Combate ao assédio moral no trabalho

Enviada em 22/06/2021

A Constituição federal de 1988, documento jurídico mais importante do país, prevê, no artigo 1, o direito a dignidade da pessoa humana como inerente a todo cidadão brasileiro. No entanto, ao analisar o combate ao assédio moral no trabalho, percebe-se que, na realidade, os ideais da Carta Magna não são cumpridos. Esse cenário antagônico é fruto tanto da ausência de interesse governamental, quanto da falta de punições mais severas aos agressores. Diante disso, torna-se fundamental a discussão desses aspectos, a fim do pleno funcionamento da sociedade.
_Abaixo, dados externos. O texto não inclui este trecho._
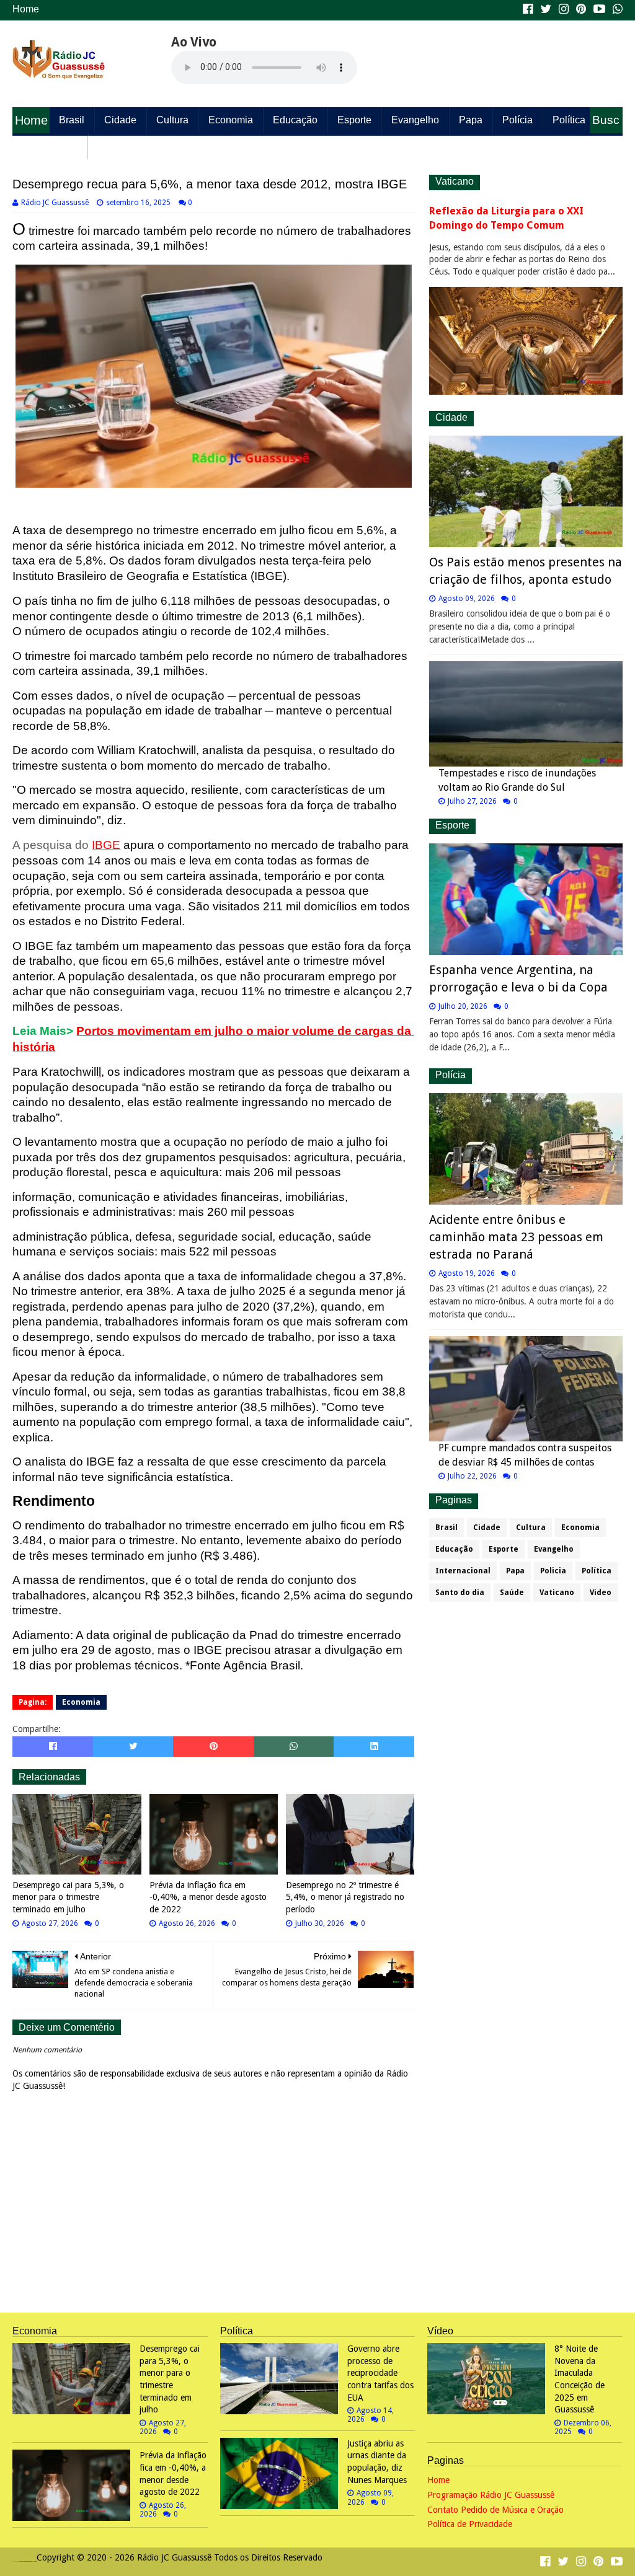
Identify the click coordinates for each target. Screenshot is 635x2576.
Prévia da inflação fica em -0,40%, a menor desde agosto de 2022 (208, 1897)
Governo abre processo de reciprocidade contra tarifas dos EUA (380, 2373)
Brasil (71, 120)
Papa (470, 120)
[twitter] (546, 9)
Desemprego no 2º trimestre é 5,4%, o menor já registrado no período (345, 1897)
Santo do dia (50, 146)
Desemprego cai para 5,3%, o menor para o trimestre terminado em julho (68, 1897)
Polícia (517, 120)
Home (25, 9)
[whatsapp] (616, 9)
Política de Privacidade (469, 2524)
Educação (295, 120)
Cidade (120, 120)
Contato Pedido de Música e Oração (495, 2510)
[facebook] (527, 9)
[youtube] (599, 9)
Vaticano (557, 1592)
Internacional (463, 1571)
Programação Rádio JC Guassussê (490, 2495)
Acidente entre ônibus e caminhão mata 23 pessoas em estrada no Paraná (516, 1237)
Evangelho (415, 120)
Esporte (354, 120)
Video (600, 1592)
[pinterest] (581, 9)
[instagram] (563, 9)
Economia (230, 120)
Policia (553, 1571)
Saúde (112, 146)
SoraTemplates (15, 2561)
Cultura (172, 120)
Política (569, 120)
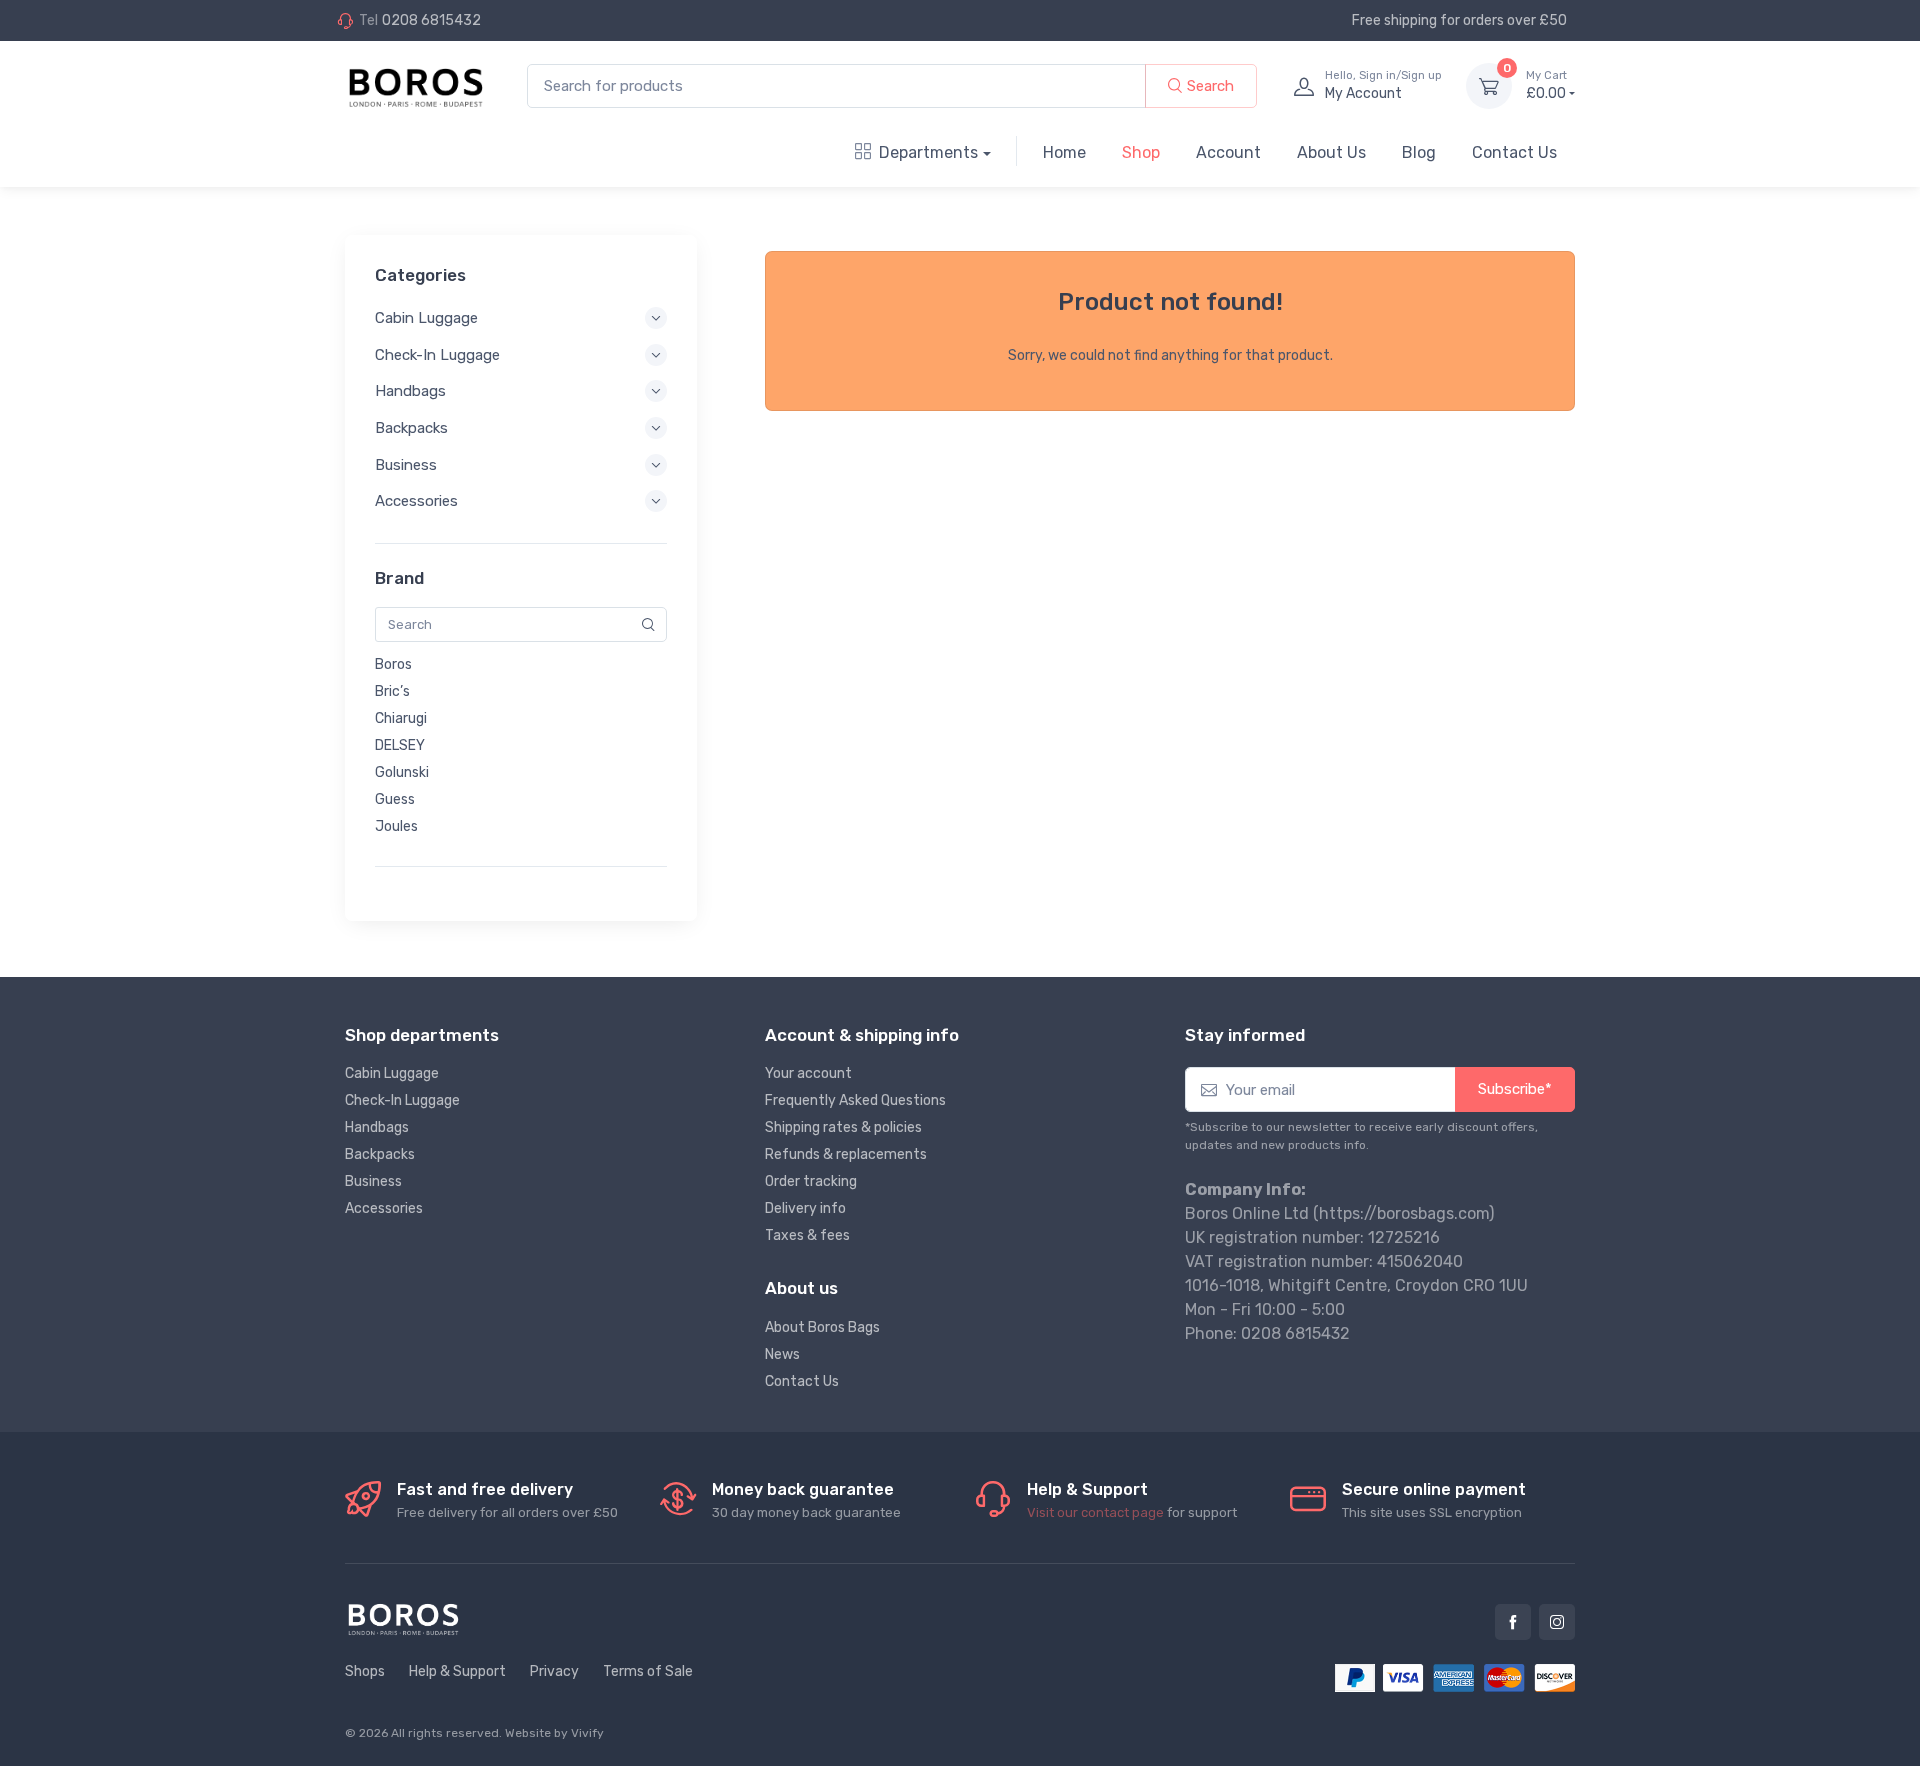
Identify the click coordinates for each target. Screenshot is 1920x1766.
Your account (808, 1073)
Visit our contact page (1095, 1512)
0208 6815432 (431, 20)
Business (373, 1181)
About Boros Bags (822, 1327)
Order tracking (811, 1181)
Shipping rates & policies (843, 1127)
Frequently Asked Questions (855, 1100)
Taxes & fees (807, 1235)
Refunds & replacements (846, 1154)
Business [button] (406, 465)
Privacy (554, 1671)
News (782, 1354)
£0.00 (1546, 85)
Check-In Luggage (402, 1100)
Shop (1141, 152)
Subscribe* (1515, 1089)
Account (1228, 152)
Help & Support (457, 1671)
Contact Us (1514, 152)
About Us (1331, 152)
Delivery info (805, 1208)
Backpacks (380, 1154)
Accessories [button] (416, 501)
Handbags (377, 1127)
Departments (928, 152)
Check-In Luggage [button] (437, 355)
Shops (365, 1671)
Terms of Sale (648, 1671)
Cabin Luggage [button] (426, 318)
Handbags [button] (410, 391)
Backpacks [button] (411, 428)
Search (1208, 86)
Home (1064, 152)
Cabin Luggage (392, 1073)
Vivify (587, 1733)
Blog (1419, 152)
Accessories (384, 1208)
Em primeiro lugar, é inevitável pontuar que o problema deriva da baixa atenção dada pelo Estado, no que concerne a assistência aos empregados que sofrem situações humilhantes no trabalho. Segundo o artigo 5 da Constituição, “são invioláveis ​​a intimidade, a vida privada, a honra e a imagem das pessoas, assegurando a indenização material ou moral de sua violação”. Todavia, esses direitos não saem do papel, uma vez que os números de denúncias têm aumentado e consequentemente desestabilizado outros setores da sociedade, principalmente o setor de saúde pública, visto que a perseguição trabalhista causa problemas físicos e psicológicos ao subordinado. Logo, é imprescindível que os governantes tomem providências para garantir o amparo ao cidadão assediado.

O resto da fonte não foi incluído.